# [ASSIGNMENT]
In the entries below, find the lines that contain the word "agent" and copy them.

::: SOURCE INFORMATION :::

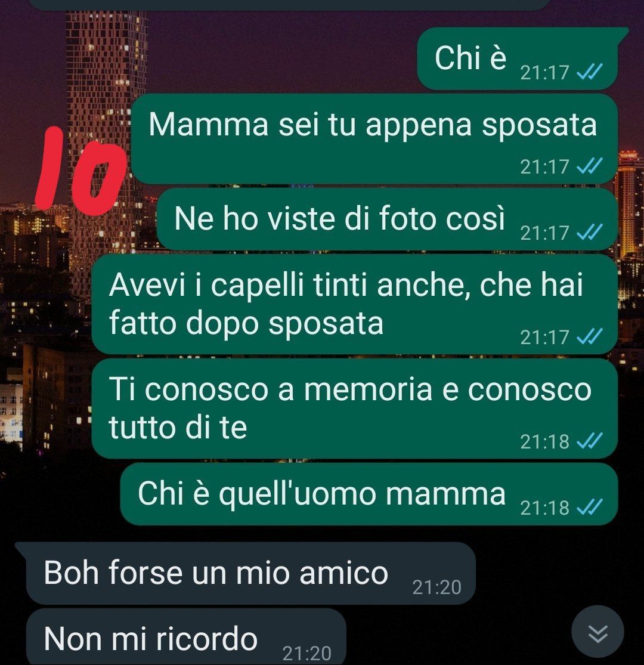Select received message "Non mi ricordo"
Image resolution: width=644 pixels, height=665 pixels.
coord(186,636)
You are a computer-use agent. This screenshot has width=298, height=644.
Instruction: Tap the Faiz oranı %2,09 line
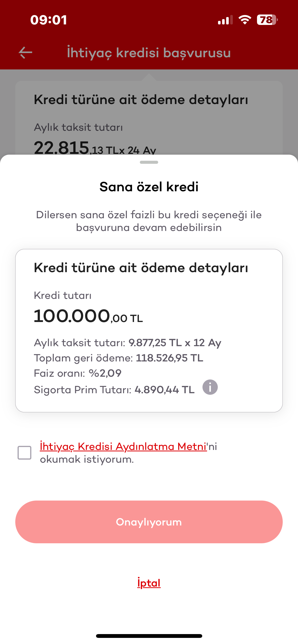pyautogui.click(x=78, y=373)
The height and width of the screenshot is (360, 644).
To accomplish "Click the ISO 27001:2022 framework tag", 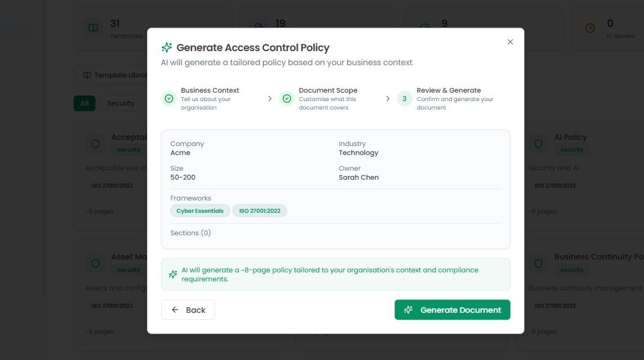I will click(x=259, y=211).

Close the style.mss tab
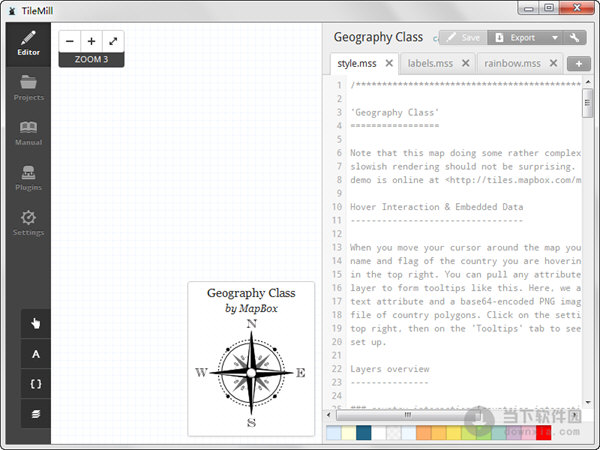tap(389, 63)
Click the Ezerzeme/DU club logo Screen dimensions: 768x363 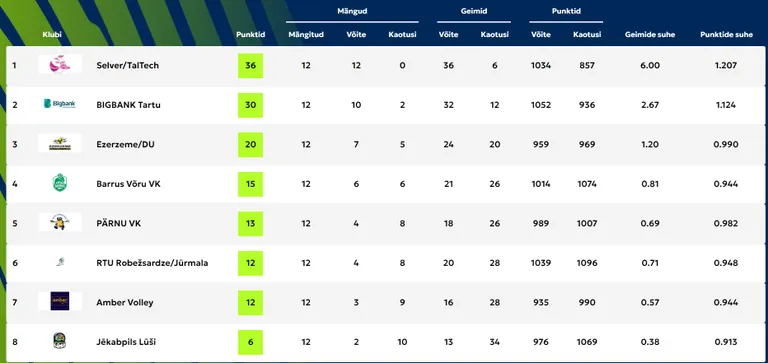(60, 144)

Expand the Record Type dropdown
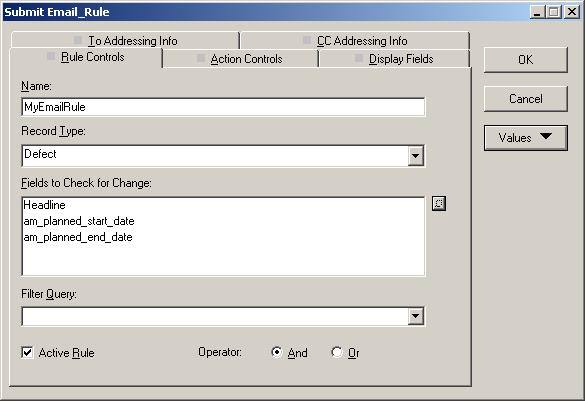416,156
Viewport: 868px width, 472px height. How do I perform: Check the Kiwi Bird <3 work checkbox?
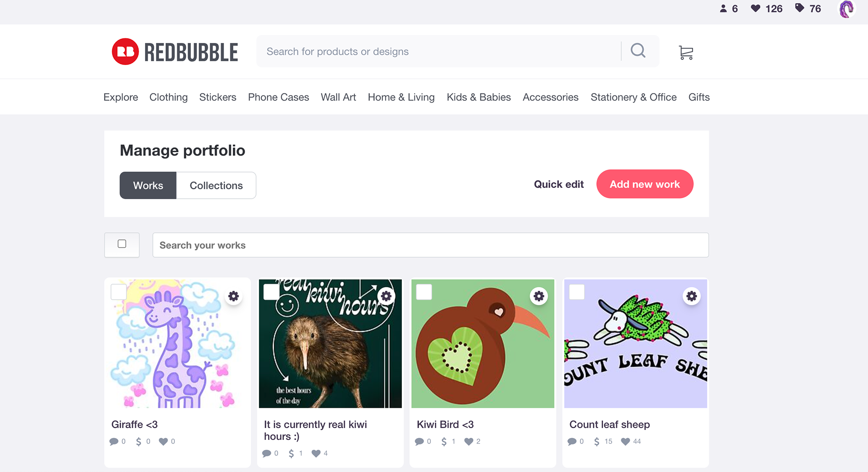[x=424, y=292]
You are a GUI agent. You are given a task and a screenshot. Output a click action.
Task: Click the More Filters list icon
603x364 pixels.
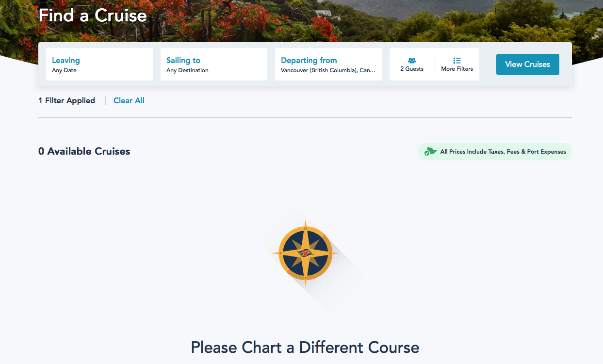coord(457,61)
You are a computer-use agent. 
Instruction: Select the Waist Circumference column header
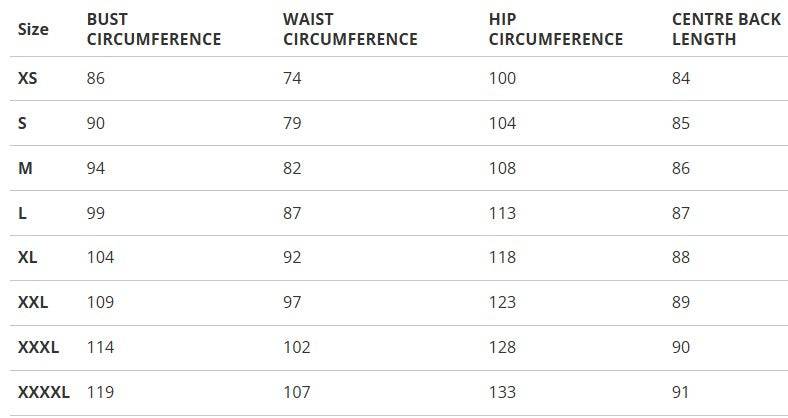pyautogui.click(x=350, y=30)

:::

# [TASK RESULT]
You are a computer-use agent. This screenshot has width=298, height=644.
You are a GUI agent. You are given a task and a screenshot. Output a click action.
You are a computer-use agent. 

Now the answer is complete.